==== 抜粋
それから、ユーザビリティーの向上というところでは、type Pであった2つのボタンを見直しまして、3つ、アシストと解像度切り替えとネット、というようなところを搭載しています。特に解像度切り替えは、オリジナルの解像度であります1600×768というのをですね、このボタンを押すことによって、1280×600という解像度に切り替えて使うことが出来るようになっています。

これは、やっぱり字が小さすぎるというお客様もいらっしゃる反面ですね、この解像度だから初代Pは良いんだよとおっしゃるお客様もいらっしゃってですね…。社内でもアンケートを採ってみたところ、真っ二つにホントに50対50みたいな感じで分かれました。それらの両方の人の欲求に答えたいなという思いがありまして…(?)、その場その場で好きの方に切り替えて使って欲しいということで搭載しました。

(伊藤)
新しいスタイルを提案するという「進化」になりますが、今回、より外に持ち出すためにそのユーザーにより使い勝手が良くなるためのモバイルインテリジェンスというものを考えています。初代のPシリーズではGPS、PlaceEngineは搭載されていたんですけれども、さらに地磁気センターを入れることによって、より位置情報のところで自分の向いている方向までわかるようにしています。

また、加速度センサーを入れることで、タテ持ちしたり、ジェスチャー操作ができるようにしています。この加速度センサー、今回新しい使い方を提案していますが、元々入っているセンサーだったんですよね。

(鈴木)
初代のPでも他のVAIOでも、ハードディスクがショックを受けた時にヘッドを待避するセンサーとして載せていたんですよね。今回、SSD専用になったことで、今度はPCをぶん回して使っちゃおうという全く逆転の発想でこのセンサーを活用しています。本来ならばハードディスクをやめたら、このセンサーもやめたということになるのですが、また、ちょっと新しい使い方をしてみました。

(伊藤)
そのほか、照度センサーとかノイズキャンセリングヘッドホンでマイクの入力で処理をしたりということをしております。

特に今回注目していただきたいなと思っているのが、モバイルグリップスタイルが復活してまして、以前もVAIOのUというもので入れていたんですけれども、手持ちでも使えるというところを今回考えました。これを搭載するに当たって色々裏話があるんですけど、そこを是非、すずいちさんから…。

(鈴木)
========
==== 処理対象データ
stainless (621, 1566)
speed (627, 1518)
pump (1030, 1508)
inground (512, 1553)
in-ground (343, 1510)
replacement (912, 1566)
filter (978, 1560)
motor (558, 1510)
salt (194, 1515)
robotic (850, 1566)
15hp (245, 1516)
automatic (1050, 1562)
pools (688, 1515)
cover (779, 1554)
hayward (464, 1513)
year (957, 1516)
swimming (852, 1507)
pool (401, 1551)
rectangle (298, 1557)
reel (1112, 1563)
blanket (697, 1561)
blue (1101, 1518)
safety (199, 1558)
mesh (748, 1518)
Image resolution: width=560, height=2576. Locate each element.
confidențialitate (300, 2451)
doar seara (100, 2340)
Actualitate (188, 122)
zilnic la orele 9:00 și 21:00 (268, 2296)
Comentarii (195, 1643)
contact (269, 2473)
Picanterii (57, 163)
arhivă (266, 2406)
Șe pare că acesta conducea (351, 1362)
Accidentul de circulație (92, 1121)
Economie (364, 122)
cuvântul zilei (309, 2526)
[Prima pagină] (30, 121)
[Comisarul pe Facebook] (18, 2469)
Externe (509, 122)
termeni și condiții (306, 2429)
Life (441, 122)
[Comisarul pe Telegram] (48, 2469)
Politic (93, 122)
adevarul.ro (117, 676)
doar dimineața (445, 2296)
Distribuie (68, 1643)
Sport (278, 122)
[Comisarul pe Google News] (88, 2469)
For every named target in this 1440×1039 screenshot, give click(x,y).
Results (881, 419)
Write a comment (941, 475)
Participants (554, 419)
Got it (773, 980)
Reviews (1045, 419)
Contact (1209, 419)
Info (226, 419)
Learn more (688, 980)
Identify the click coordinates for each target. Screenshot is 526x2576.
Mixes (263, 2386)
========
作業指示:
[1] 抜粋について、次の問いに答えてください。
(a) 解像度切り替えボタンを押すと、どの解像度に切り替わりますか。
(b) 社内でアンケートを採ったところ、結果はどのように分かれましたか。
(c) 初代のPや他のVAIOでは、加速度センサーは何のためのセンサーとして載せていましたか。
[2] 処理対象データの行を、先頭の行から始めて「hayward (464, 1513)」を含む行で終わるまで、一字も変えずに打ち直してください。

解答:
[1]
(a) 1280×600
(b) 真っ二つに、ほぼ50対50で分かれました。
(c) ハードディスクがショックを受けた時にヘッドを待避するためのセンサーです。

[2]
stainless (621, 1566)
speed (627, 1518)
pump (1030, 1508)
inground (512, 1553)
in-ground (343, 1510)
replacement (912, 1566)
filter (978, 1560)
motor (558, 1510)
salt (194, 1515)
robotic (850, 1566)
15hp (245, 1516)
automatic (1050, 1562)
pools (688, 1515)
cover (779, 1554)
hayward (464, 1513)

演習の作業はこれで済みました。